*WHAT TO PRODUCE*: With the pictures omitted, set down exactly the lines from the one that contains "502x177 pixels. How" through the last line of the data.
[[ INPUT DATA open ]]
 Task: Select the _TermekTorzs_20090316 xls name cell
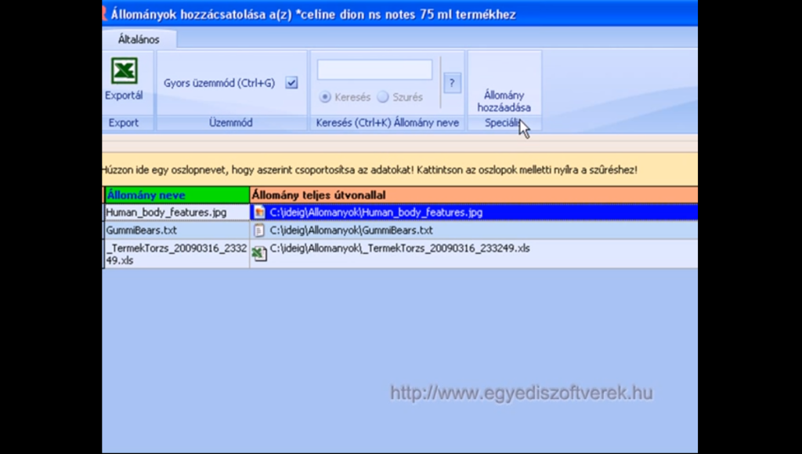point(177,254)
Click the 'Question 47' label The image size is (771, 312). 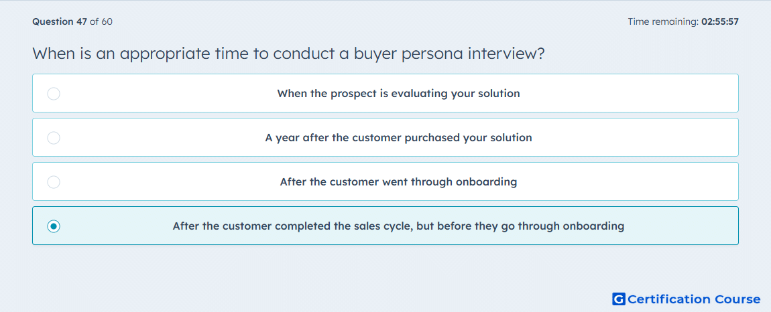(60, 21)
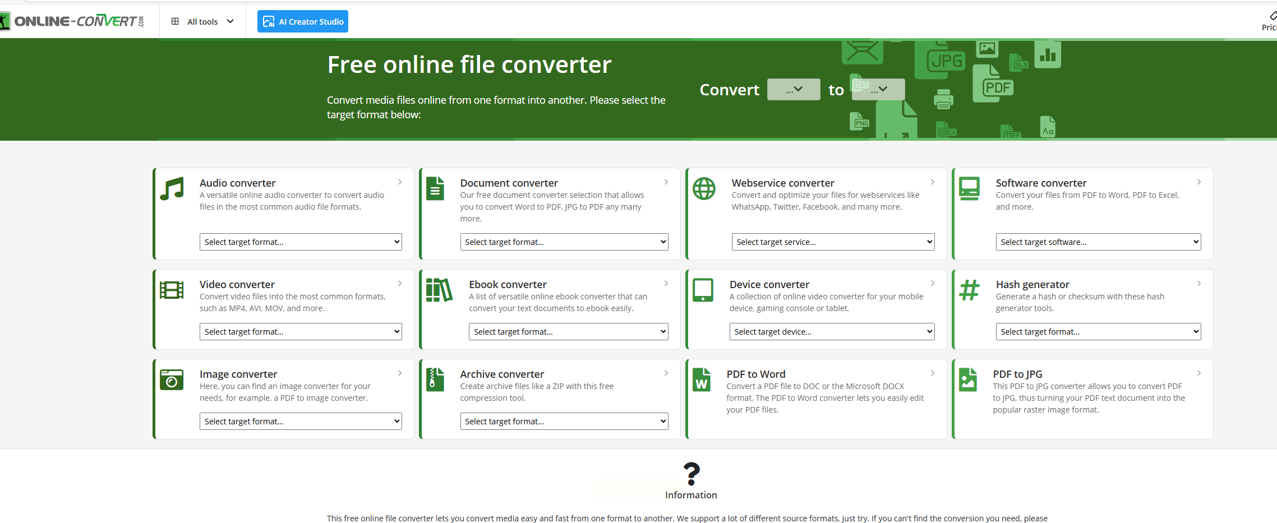Open the source format dropdown after Convert
1277x523 pixels.
[x=794, y=90]
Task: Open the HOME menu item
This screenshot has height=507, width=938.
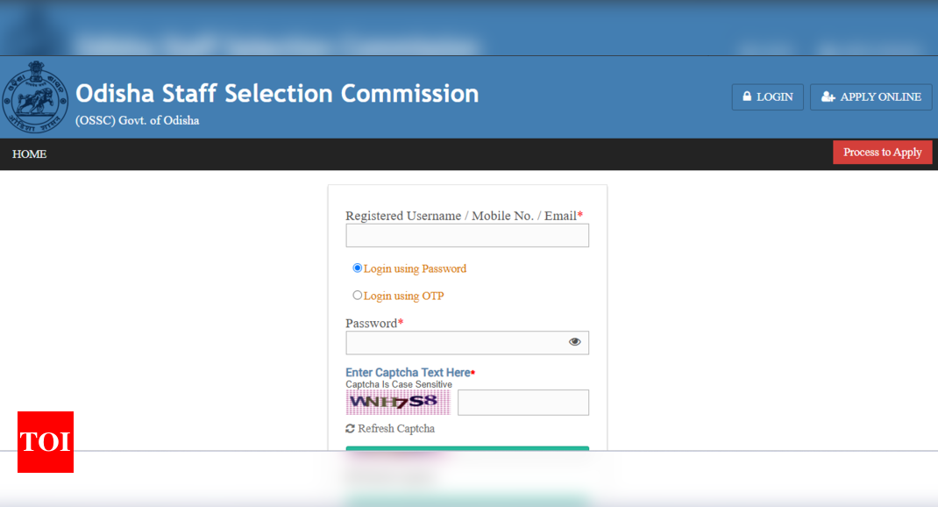Action: coord(29,154)
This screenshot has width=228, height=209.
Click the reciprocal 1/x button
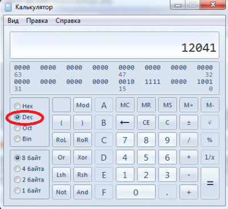click(210, 157)
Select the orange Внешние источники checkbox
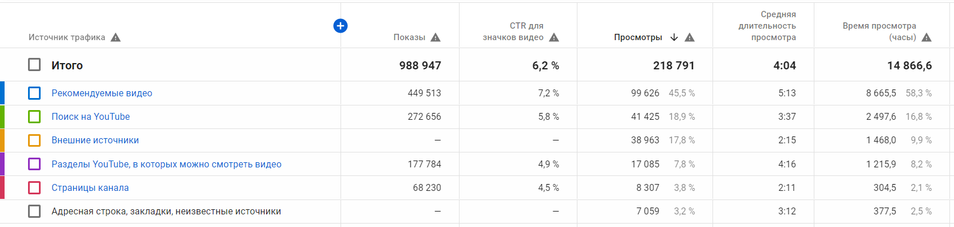954x227 pixels. (34, 140)
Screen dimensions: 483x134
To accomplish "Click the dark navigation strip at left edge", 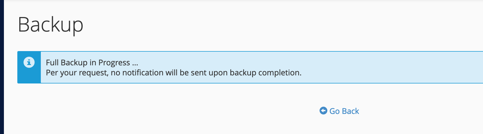I will pyautogui.click(x=2, y=67).
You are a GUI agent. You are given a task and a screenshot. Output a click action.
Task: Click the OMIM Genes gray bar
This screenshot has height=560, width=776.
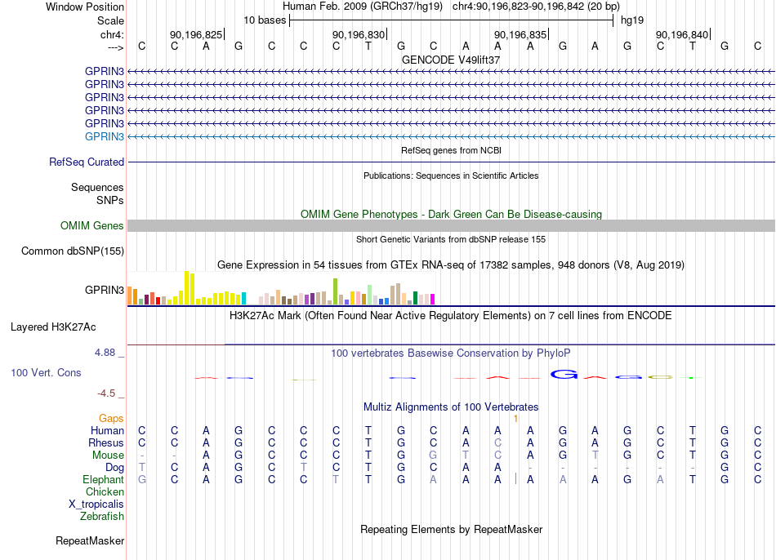451,225
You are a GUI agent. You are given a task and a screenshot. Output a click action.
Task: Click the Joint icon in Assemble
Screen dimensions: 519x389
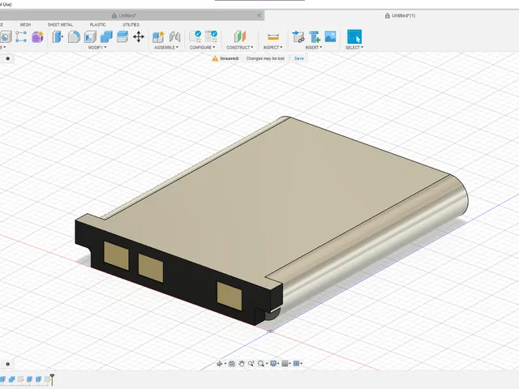(175, 36)
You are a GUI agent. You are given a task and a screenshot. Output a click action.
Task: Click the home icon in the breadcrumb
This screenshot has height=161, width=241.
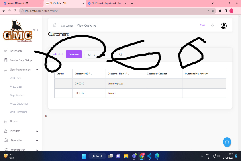pyautogui.click(x=55, y=25)
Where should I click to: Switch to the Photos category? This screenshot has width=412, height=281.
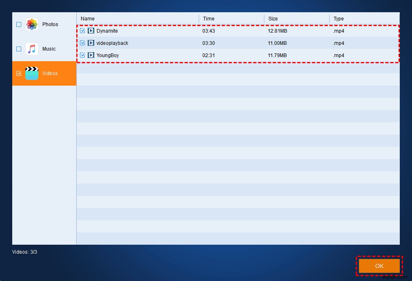point(50,24)
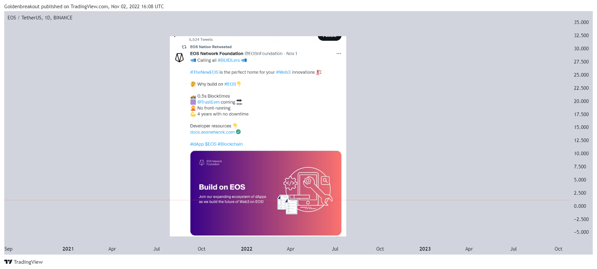Click the $EOS cashtag
This screenshot has height=269, width=597.
211,144
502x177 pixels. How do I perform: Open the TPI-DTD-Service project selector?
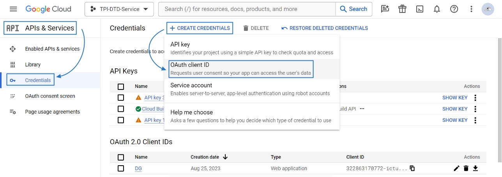tap(119, 9)
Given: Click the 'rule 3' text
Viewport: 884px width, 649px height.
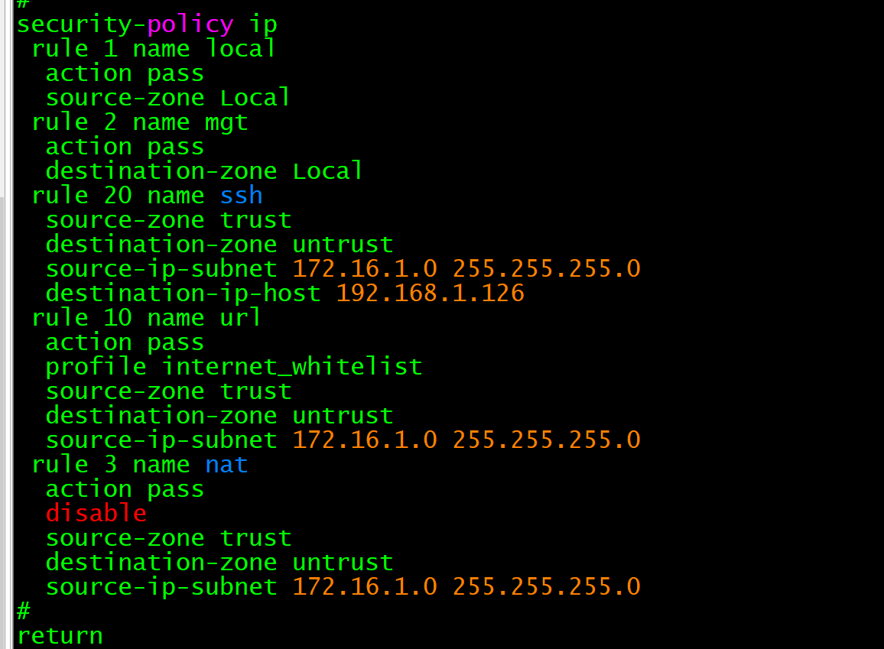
[[ INPUT DATA closed ]]
*REPLY*:
502x177 pixels. How do I perform: Open the TPI-DTD-Service project selector?
tap(119, 9)
Given: Click the 'rule 3' text
Viewport: 884px width, 649px height.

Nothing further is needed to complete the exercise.